The precept, "Know yourself," was not solely intended to obviate the pride of mankind; but likewise that we might understand our own worth.
He that knows himself, knows others; and he that is ignorant of himself, could not write a very profound lecture on other men's heads.
"Know thyself," was counted one of the oracles of the Greeks. It was inscribed as one of their three great precepts, in letters of gold, on the temple at Delphos, and regarded as divine.
The first step to improvement, whether mental, moral, or religious, is to know ourselves—our weaknesses, errors, deficiencies, and sins, that, by divine grace, we may overcome and turn from them all.
Nothing will make us so charitable and tender to the faults of others, as, by self-examination, thoroughly to know our own.
Self-knowledge is best learned, not by contemplation, but action.—Strive to do your duty, and you will soon discover of what stuff you are made.
Absalom, who was a fool, wished himself a judge; Solomon, who was a wise man, trembles at the undertaking, and suspects his own fitness for it.
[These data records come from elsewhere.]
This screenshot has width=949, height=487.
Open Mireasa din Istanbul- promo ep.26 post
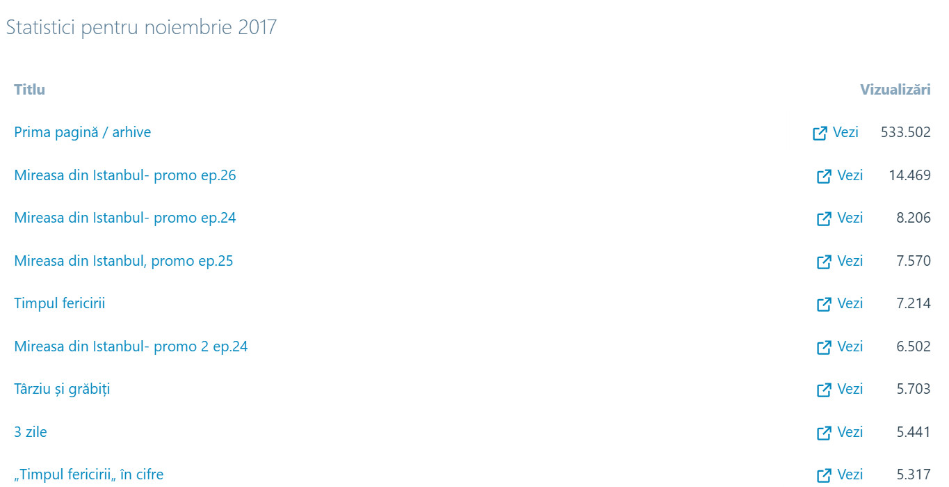[x=125, y=175]
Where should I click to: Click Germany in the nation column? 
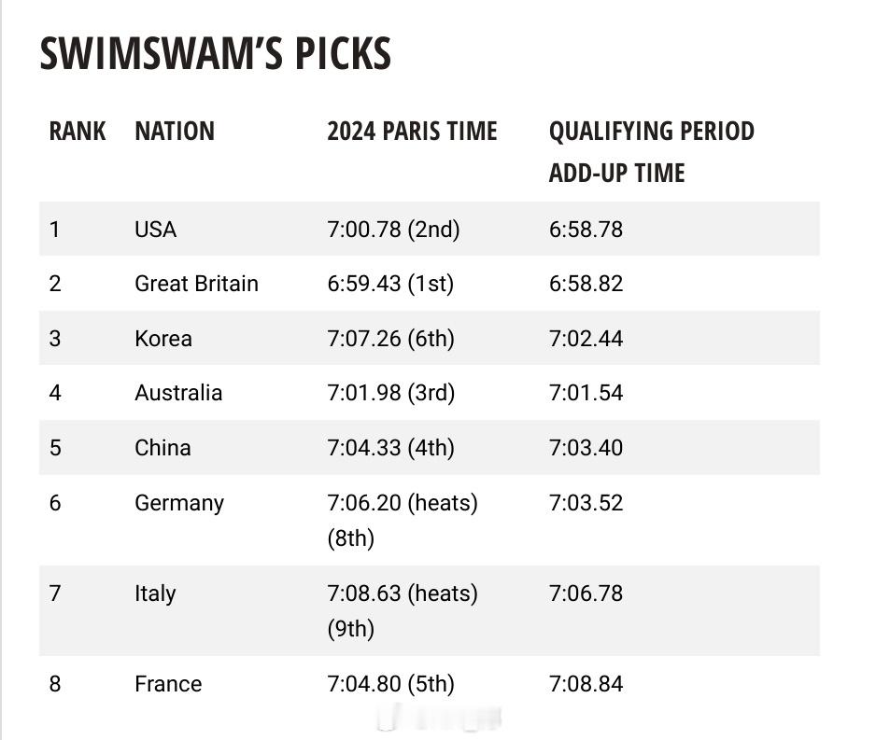[x=179, y=503]
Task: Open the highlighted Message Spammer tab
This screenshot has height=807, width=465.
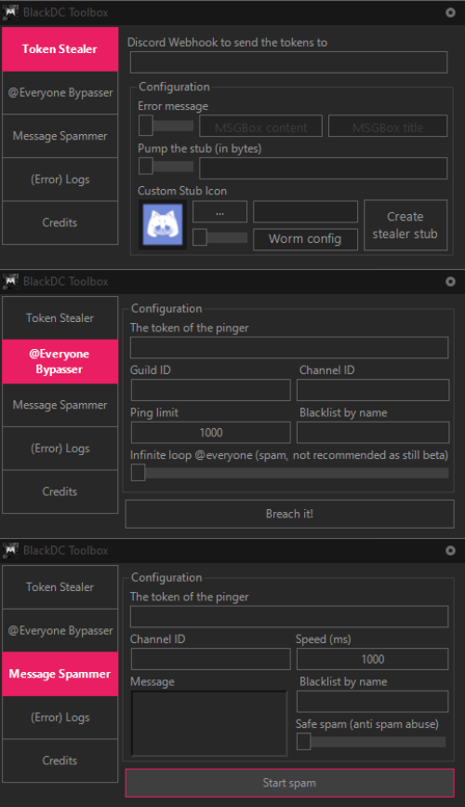Action: [x=60, y=674]
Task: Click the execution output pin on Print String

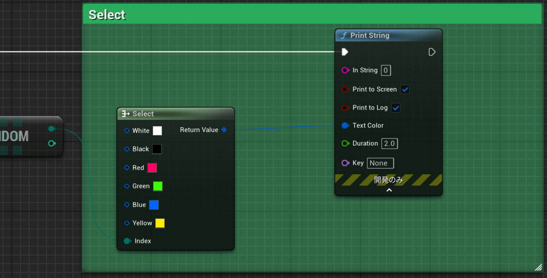Action: [432, 52]
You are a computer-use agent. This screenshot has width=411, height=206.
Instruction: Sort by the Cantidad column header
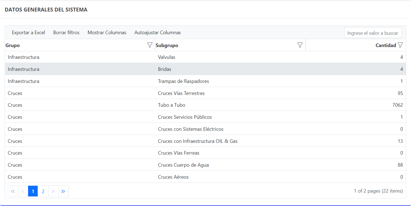(x=385, y=45)
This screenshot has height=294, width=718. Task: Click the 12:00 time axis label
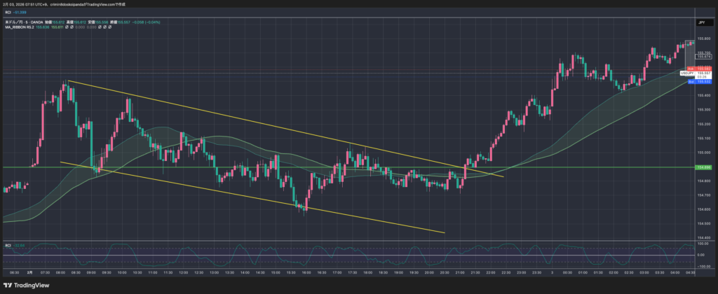coord(182,272)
The more knowing and considerate men are, the better they are acquainted with their own weakness, and the more jealous of themselves.
Sum up at night what thou hast done by day, and in the morning what thou hast to do; dress and undress thy soul; mark the decay or growth of it. If with thy watch, that too be down, then wind up both. Since thou shalt be most surely judged, make thine accounts agree.
The highest and most profitable learning is the knowledge of ourselves. To have a low opinion of our own merits, and to think highly of others, is an evidence of wisdom. All men are frail, but thou shouldst reckon none so frail as thyself.
An humble knowledge of thyself is a surer way to God than a deep search after learning.
Our own opinion of ourselves should be lower than that formed by others, for we have a better chance at our imperfections.
Self-knowledge is that acquaintance with ourselves which shows us what we are, and what we ought to be, in order to our living comfortably and usefully here, and happily hereafter.
No one who has not a complete knowledge of himself will ever have a true understanding of another.
Trust not yourself, but your defects to know, make use of every friend and every foe.
The height of all philosophy is to know thyself; and the end of this knowledge is to know God. Know thyself, that thou mayest know God; and know God, that thou mayest love him and be like him. In the one thou art initiated into wisdom; and in the other perfected in it.
Other men's sins are before our eyes; our own are behind our back.
Of all knowledge the wise and good seek most to know themselves.
No man ever made an ill figure who understood his own talents, nor a good one, who mistook them.
The most difficult thing in life is to know yourself.
Learn God, and thou shalt know thyself.
Common and lamentable is our mental self-ignorance, that men ignore their intellectual faculties, their only self-culture consisting in the care of their bodies.—Like the rich fool in the parable, they think only of the stomach, even when they address their words to the soul.
Man, know thyself; all wisdom centres there.